Could you switch "Viewport" to "Display" in the records, starting at the first line and stopping after the line containing "(x=832, y=77)", with everything else unchanged and the pictures left out?

-------------------------

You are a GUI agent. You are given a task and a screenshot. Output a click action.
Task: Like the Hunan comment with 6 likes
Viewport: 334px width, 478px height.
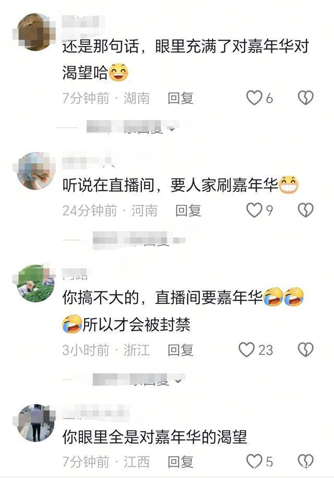pyautogui.click(x=254, y=98)
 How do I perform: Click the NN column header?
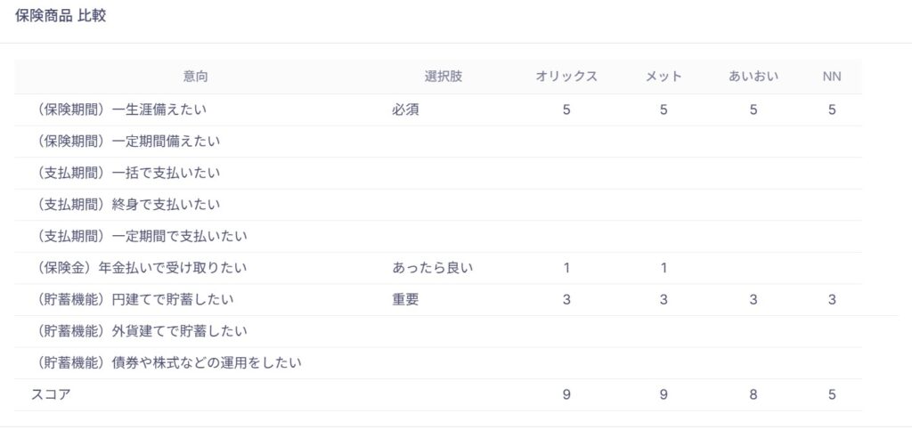(x=832, y=77)
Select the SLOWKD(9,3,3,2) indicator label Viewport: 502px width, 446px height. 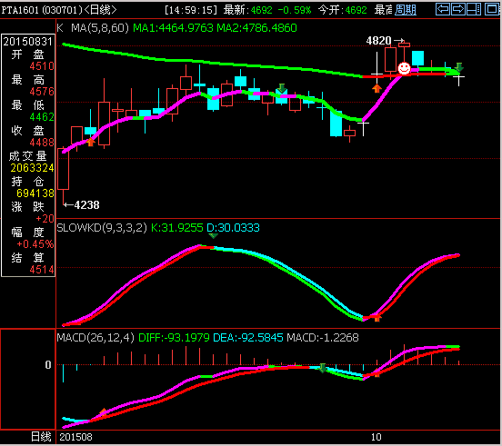tap(102, 228)
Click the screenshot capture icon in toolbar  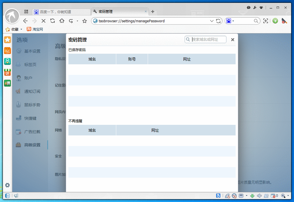point(266,21)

-------------------------

_ANSWER TO THE PROBLEM_:
You are a GUI agent. You are given a task and a screenshot. Output a click action.
Task: Like the Hunan comment with 6 likes
Display: 334px width, 478px height.
pyautogui.click(x=254, y=98)
 How do I perform: Click the NN column header?
(x=832, y=77)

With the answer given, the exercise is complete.